Jefri aspiró profundamente.
– No puedo casarme con Tahira, padre. Lo he intentado. Durante el último mes he pasado tiempo con ella, he intentado conocerla. Hemos paseado juntos, incluso hemos ido de picnic a la playa. Es una joven encantadora con todas las cualidades que pedí.
El rey frunció el ceño.
– ¿Entonces cuál es el problema?
– Estoy enamorado de otra mujer.
Jefri guardó silencio antes de continuar. El rey esperó.
– De Billie.
– Entiendo.
Jefri no podía adivinar qué era lo que su padre estaba pensando y se apresuró a explicar que Tahira y él nunca podrían ser felices, que la joven debía buscar su propio camino y estudiar una carrera si así lo deseaba.

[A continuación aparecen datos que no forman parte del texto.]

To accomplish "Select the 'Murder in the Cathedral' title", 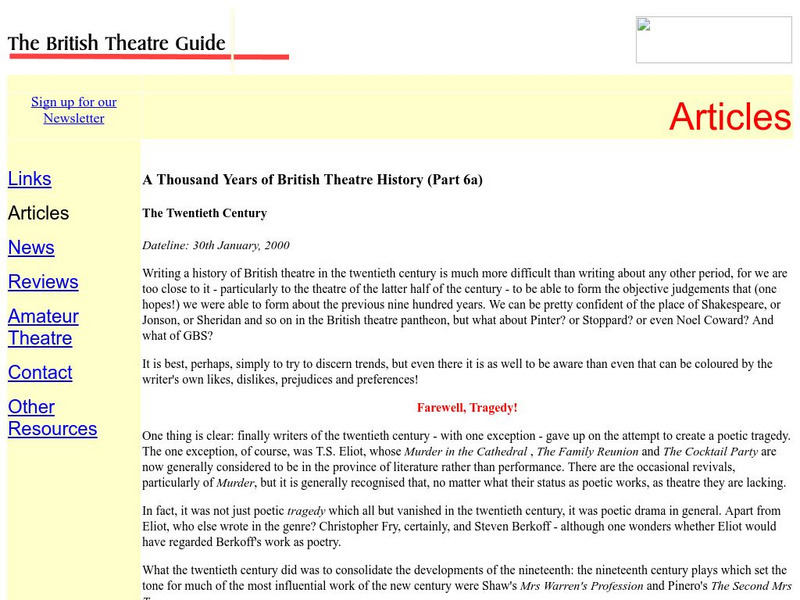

– Además, no me ama -concluyó.
– ¿Cómo lo sabes? ¿Se lo has preguntado? ¿Vas a romperle el corazón y destruir su vida?
Algo en la actitud de su padre le hizo pensar que el rey trataba de decirle algo, aunque no claramente. Algo sobre Tahira que él desconocía.
– No puedes dejarla así -insistió el padre-. Arruinarías su reputación.
Irritado, Jefri se puso en pie.
– Encontraré otra manera.
El rey no dijo nada, y el príncipe salió del salón bajo la atenta mirada de su padre. Cuando la puerta se cerró tras él, el soberano sonrió.
– Todo despejado -dijo-. Ya puedes salir.